__DATASET ENTRIES__.

########

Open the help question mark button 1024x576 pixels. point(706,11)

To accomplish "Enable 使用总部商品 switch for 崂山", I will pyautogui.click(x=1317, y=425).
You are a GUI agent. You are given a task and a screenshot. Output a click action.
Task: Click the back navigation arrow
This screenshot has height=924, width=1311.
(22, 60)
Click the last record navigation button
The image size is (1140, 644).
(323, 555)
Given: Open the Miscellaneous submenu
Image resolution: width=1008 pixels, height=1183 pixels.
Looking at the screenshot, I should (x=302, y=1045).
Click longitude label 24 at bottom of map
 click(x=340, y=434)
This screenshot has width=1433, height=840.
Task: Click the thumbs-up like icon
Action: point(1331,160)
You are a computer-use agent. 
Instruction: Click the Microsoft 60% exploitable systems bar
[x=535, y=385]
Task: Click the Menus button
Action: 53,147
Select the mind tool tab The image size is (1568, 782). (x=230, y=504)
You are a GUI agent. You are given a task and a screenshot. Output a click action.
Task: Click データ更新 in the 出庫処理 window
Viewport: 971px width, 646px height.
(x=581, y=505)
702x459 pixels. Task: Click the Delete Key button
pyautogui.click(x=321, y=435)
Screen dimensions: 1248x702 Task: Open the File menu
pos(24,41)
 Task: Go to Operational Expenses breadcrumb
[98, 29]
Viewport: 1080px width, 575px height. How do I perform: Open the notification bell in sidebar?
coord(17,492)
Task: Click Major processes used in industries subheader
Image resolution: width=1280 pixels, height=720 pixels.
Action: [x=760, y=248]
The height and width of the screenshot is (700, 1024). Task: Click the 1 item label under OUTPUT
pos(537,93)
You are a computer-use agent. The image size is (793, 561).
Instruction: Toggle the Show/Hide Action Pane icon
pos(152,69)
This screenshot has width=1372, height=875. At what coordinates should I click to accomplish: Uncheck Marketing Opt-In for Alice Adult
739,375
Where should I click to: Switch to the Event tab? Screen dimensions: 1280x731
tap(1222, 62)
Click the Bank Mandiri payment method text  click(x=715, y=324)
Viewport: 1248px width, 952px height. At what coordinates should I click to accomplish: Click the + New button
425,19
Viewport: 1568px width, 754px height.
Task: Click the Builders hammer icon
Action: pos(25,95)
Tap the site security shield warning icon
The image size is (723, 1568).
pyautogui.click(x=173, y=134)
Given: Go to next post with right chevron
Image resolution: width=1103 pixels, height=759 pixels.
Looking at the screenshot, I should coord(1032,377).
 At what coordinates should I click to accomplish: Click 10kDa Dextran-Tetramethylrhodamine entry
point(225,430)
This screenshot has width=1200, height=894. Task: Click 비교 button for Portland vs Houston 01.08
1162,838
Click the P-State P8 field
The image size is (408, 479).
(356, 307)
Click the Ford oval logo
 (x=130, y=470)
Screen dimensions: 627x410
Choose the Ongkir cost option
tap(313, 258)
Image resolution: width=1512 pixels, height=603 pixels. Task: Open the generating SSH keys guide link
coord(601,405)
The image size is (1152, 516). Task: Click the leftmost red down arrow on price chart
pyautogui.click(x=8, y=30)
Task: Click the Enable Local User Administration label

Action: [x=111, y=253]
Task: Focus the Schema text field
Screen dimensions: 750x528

########

__WORK TASK__.
Show the lines of the material that contain the word "computer".

__OUTPUT FOR THIS EXERCISE__.
You are a computer-use agent. 
You are a computer-use agent. The image size is (793, 561).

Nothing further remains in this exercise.